# What is needed:
Could you rewrite the entries below so that each "toolbar icon" becomes "toolbar button", with everything else kept the same?

# Interface element entries:
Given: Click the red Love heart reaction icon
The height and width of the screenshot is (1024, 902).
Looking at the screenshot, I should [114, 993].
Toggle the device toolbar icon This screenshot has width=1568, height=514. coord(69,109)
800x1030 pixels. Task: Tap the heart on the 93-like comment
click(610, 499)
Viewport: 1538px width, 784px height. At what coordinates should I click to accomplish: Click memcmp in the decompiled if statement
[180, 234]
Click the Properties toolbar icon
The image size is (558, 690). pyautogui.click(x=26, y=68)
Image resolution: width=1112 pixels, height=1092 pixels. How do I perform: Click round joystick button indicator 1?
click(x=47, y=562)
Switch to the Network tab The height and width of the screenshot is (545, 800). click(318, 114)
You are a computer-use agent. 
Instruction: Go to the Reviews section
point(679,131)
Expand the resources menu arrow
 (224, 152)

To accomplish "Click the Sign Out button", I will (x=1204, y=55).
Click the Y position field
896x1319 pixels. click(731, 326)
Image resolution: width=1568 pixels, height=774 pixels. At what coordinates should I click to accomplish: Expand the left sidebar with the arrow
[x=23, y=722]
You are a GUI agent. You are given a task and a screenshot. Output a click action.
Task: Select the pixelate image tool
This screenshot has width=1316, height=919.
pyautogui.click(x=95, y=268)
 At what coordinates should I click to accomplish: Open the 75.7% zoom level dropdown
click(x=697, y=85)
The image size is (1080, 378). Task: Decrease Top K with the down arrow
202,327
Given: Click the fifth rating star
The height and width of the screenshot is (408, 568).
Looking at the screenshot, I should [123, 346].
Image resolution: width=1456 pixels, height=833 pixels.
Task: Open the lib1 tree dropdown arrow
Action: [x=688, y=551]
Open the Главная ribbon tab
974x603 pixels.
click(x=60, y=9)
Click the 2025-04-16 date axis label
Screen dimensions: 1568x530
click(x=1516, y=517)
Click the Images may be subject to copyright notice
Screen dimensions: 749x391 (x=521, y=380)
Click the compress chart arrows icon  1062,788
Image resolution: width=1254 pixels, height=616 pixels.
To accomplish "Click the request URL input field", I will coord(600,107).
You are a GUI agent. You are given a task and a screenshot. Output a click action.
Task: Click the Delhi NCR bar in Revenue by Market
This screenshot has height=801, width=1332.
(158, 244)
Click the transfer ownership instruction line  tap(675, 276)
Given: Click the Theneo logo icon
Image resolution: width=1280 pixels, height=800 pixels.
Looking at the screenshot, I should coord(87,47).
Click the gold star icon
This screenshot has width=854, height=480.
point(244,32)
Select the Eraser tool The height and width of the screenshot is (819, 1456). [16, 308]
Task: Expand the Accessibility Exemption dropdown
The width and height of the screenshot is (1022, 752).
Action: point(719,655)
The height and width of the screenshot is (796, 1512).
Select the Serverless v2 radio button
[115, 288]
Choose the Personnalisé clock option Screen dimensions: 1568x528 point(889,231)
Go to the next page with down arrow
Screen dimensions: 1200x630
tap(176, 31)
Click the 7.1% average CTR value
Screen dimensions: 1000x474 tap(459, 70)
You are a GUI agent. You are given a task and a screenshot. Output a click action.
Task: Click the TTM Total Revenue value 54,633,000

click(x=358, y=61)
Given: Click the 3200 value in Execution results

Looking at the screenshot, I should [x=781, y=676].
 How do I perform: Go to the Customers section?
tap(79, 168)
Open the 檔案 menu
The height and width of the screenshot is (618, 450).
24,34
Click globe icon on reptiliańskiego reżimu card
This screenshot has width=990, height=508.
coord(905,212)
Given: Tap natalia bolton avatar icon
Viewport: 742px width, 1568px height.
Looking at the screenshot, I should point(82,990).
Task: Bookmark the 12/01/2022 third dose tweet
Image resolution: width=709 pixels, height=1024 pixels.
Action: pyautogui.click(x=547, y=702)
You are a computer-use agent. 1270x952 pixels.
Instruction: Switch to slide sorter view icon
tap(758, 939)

# Written solution:
Given: Click the red Love heart reaction icon
The height and width of the screenshot is (1024, 902).
Looking at the screenshot, I should [114, 993].
Toggle the device toolbar button This screenshot has width=1568, height=514. coord(69,109)
800x1030 pixels. Task: Tap the heart on the 93-like comment
click(610, 499)
Viewport: 1538px width, 784px height. At what coordinates should I click to accomplish: Click memcmp in the decompiled if statement
[180, 234]
Click the Properties toolbar button
The image size is (558, 690). pyautogui.click(x=26, y=68)
Image resolution: width=1112 pixels, height=1092 pixels. How do I perform: Click round joystick button indicator 1?
click(x=47, y=562)
Switch to the Network tab The height and width of the screenshot is (545, 800). click(318, 114)
You are a computer-use agent. 
Instruction: Go to the Reviews section
point(679,131)
Expand the resources menu arrow
 (224, 152)

To accomplish "Click the Sign Out button", I will (x=1204, y=55).
Click the Y position field
896x1319 pixels. click(731, 326)
Image resolution: width=1568 pixels, height=774 pixels. At what coordinates should I click to accomplish: Expand the left sidebar with the arrow
[x=23, y=722]
You are a GUI agent. You are given a task and a screenshot. Output a click action.
Task: Select the pixelate image tool
This screenshot has width=1316, height=919.
pyautogui.click(x=95, y=268)
 At what coordinates should I click to accomplish: Open the 75.7% zoom level dropdown
click(x=697, y=85)
The image size is (1080, 378). Task: Decrease Top K with the down arrow
202,327
Given: Click the fifth rating star
The height and width of the screenshot is (408, 568).
Looking at the screenshot, I should [123, 346].
Image resolution: width=1456 pixels, height=833 pixels.
Task: Open the lib1 tree dropdown arrow
Action: [x=688, y=551]
Open the Главная ribbon tab
974x603 pixels.
click(x=60, y=9)
Click the 2025-04-16 date axis label
Screen dimensions: 1568x530
click(x=1516, y=517)
Click the Images may be subject to copyright notice
Screen dimensions: 749x391 (x=521, y=380)
Click the compress chart arrows icon  1062,788
Image resolution: width=1254 pixels, height=616 pixels.
To accomplish "Click the request URL input field", I will coord(600,107).
You are a GUI agent. You are given a task and a screenshot. Output a click action.
Task: Click the Delhi NCR bar in Revenue by Market
This screenshot has height=801, width=1332.
(158, 244)
Click the transfer ownership instruction line  tap(675, 276)
Given: Click the Theneo logo icon
Image resolution: width=1280 pixels, height=800 pixels.
Looking at the screenshot, I should coord(87,47).
Click the gold star icon
This screenshot has width=854, height=480.
point(244,32)
Select the Eraser tool The height and width of the screenshot is (819, 1456). [16, 308]
Task: Expand the Accessibility Exemption dropdown
The width and height of the screenshot is (1022, 752).
Action: point(719,655)
The height and width of the screenshot is (796, 1512).
Select the Serverless v2 radio button
[115, 288]
Choose the Personnalisé clock option Screen dimensions: 1568x528 point(889,231)
Go to the next page with down arrow
Screen dimensions: 1200x630
tap(176, 31)
Click the 7.1% average CTR value
Screen dimensions: 1000x474 tap(459, 70)
You are a GUI agent. You are given a task and a screenshot. Output a click action.
Task: Click the TTM Total Revenue value 54,633,000

click(x=358, y=61)
Given: Click the 3200 value in Execution results

Looking at the screenshot, I should [x=781, y=676].
 How do I perform: Go to the Customers section?
tap(79, 168)
Open the 檔案 menu
The height and width of the screenshot is (618, 450).
24,34
Click globe icon on reptiliańskiego reżimu card
This screenshot has width=990, height=508.
coord(905,212)
Given: Tap natalia bolton avatar icon
Viewport: 742px width, 1568px height.
Looking at the screenshot, I should point(82,990).
Task: Bookmark the 12/01/2022 third dose tweet
Image resolution: width=709 pixels, height=1024 pixels.
Action: pyautogui.click(x=547, y=702)
You are a computer-use agent. 1270x952 pixels.
Instruction: Switch to slide sorter view icon
tap(758, 939)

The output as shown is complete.